━━━ TEXTE FOURNI

La grande Chasse
à 2 000 mètres, 1 500, 1 000...
Eh bien, résignons-nous ! Je choisis un champ étiré en longueur et amorce de très loin ma prise de terrain. La terre monte vers moi à une vitesse affolante.
Comme je vais être obligé de me poser sur le ventre, je lance encore une fois le moteur. Il démarre... il tourne...
Attention ! Mon virage n'est pas assez serré. Je vais me jeter dans les peupliers. Essayons de reprendre quelques mètres...
Soudain, le moteur coupe ! L'hélice ralentit, puis, s'arrête, comme immobilisée par un poing géant.
Les commandes ramollissent, l'appareil se penche, il dérape sur le plan gauche. Je le laisse aller, pour le rattraper quelques mètres plus bas. Sous mes ailes, défilent les maisons d'un village. A la sortie, j'évite de justesse la cime d'un vénérable tilleul.
Le badin indique 220 km/h. A tout prix, il faut que je m'approche du sol ! 200 km/h. Mes plans accrochent une pointe de peuplier...
180 km/h. Lancé au ras des pâquerettes, j'emporte deux ou trois clôtures dont les poutres et les planches tourbillonnent de tous les côtés. L'appareil soulève un nuage de poussière dans lequel s'envolent des mottes de terre. Le ventre se pose... je freine sec, arc-bouté dans les sangles, les pieds appuyés sur les pédales des palonniers.
Bonté divine — un talus juste devant moi —, un fracas épouvantable auquel succède un silence brutal...
Lentement, les mains tremblantes, je me détache et m'extirpe du cockpit.
Seigneur ! Mon « Gustave » a l'air d'un seau à confitures piétiné par un taureau en furie. Ce n'est plus qu'un lamentable amas de ferraille que personne ne prendrait pour les restes d'un avion. Seule la roue arrière du train d'atterrissage est restée intacte. De ma manche droite, coule un mince filet de sang.
27 août 1943.
Le toubib a extrait les éclats qui s'étaient logés dans mon bras. Les plaies sont déjà refermées.
Depuis une semaine, nos « Gustave » traînent, en plus des tuyaux de poêle, des réservoirs supplémentaires qui doivent augmenter notre rayon d'action. Il paraît qu'on va nous engager dans le Centre de l'Allemagne et jusqu'en Bavière.

━━━━━━

● **SÉRIE DE TÂCHES**
[1] Dans le récit de l'atterrissage forcé, quelle partie de l'avion est restée intacte ?
[2] Recopiez tout le passage du récit de l'atterrissage forcé qui va de « Le badin indique » jusqu'à « un silence brutal... ».
[3] Poursuivez le récit de l'atterrissage forcé après sa dernière phrase.
Les données constituent un ensemble distinct du récit de l'atterrissage forcé.

━━━ DONNÉES FOURNIES

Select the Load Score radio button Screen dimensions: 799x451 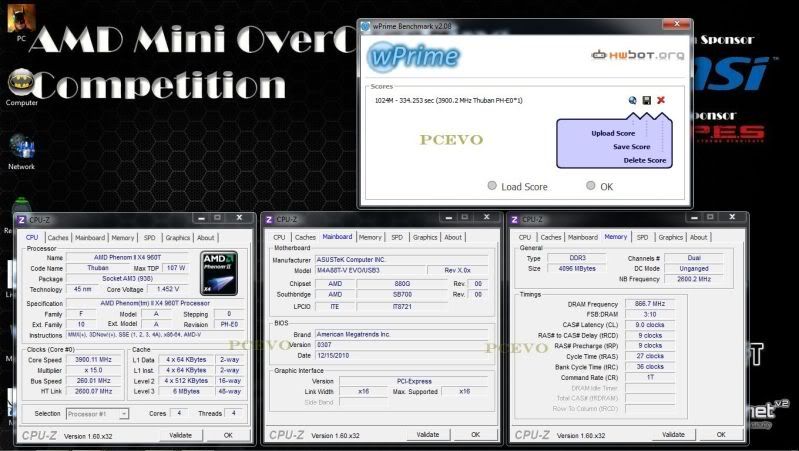[492, 186]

━━━━━━

● **RÉPONSES DANS L'ORDRE**
[1] Seule la roue arrière du train d'atterrissage est restée intacte.

[2]
Le badin indique 220 km/h. A tout prix, il faut que je m'approche du sol ! 200 km/h. Mes plans accrochent une pointe de peuplier...
180 km/h. Lancé au ras des pâquerettes, j'emporte deux ou trois clôtures dont les poutres et les planches tourbillonnent de tous les côtés. L'appareil soulève un nuage de poussière dans lequel s'envolent des mottes de terre. Le ventre se pose... je freine sec, arc-bouté dans les sangles, les pieds appuyés sur les pédales des palonniers.
Bonté divine — un talus juste devant moi —, un fracas épouvantable auquel succède un silence brutal...

[3]
Ce matin, dès 9 heures, les haut-parleurs annoncent des concentrations ennemies dans le fameux carré Dora-Dora. Ça devient fastidieux. Pourquoi les Ricains ne se groupent-ils pas, de temps en temps, dans une autre carré de la carte ?
Décollage à 10 h 30. Le temps est couvert. A 3 000 mètres, nous pénétrons dans les nuages. En émergeant de l'autre côté, en plein soleil, nous découvrons l'ennemi, presque à notre verticale, à environ 6 000 mètres. Les bombardiers, en formation largement étagée, se dirigent droit vers l'est. Prenant un cap parallèle, nous grimpons jusqu'à leur niveau.
Les réservoirs supplémentaires sont encore à moitié pleins quand je donne l'ordre de les larguer.
Manifestement, l'ennemi redoute nos grenades. Pendant que nous manœuvrons pour nous placer en bonne position, l'énorme phalange se divise en plusieurs groupes de 30-40 appareils qui changent continuellement de cap. Une tactique assez adroite qui réduira considérablement l'effet de nos attaques. Curieux que les tacticiens d'outre-Atlantique n'y aient pas songé plus tôt !
Choisissant un box au hasard, je reforme l'escadrille et la conduis jusqu'à 600 mètres de l'objectif. Puis, avec un ensemble parfait, nous lançons nos grenades.
Jamais encore, nos bordées n'ont obtenu un tel résultat !
Mes deux projectiles frappent de plein fouet une forteresse volante qui explose avec ses bombes. Ce n'est plus qu'une masse de flammes d'où s'échappe une pluie de débris incandescents.
Wenneker, lui aussi, a atteint une grosse bagnole qui s'embrase et, après une abattée brutale, se met en vrille.
Mon chef de section, le sergent Reinhard, place ses grenades à quelques mètres d'un Bœing. Rudement secoué, le gros bombardier dégage à bâbord et disparaît dans une falaise de nuages.
Reinhard se lance à sa poursuite. Bien placé dans son sillage, il tire rafale sur rafale pour l'achever.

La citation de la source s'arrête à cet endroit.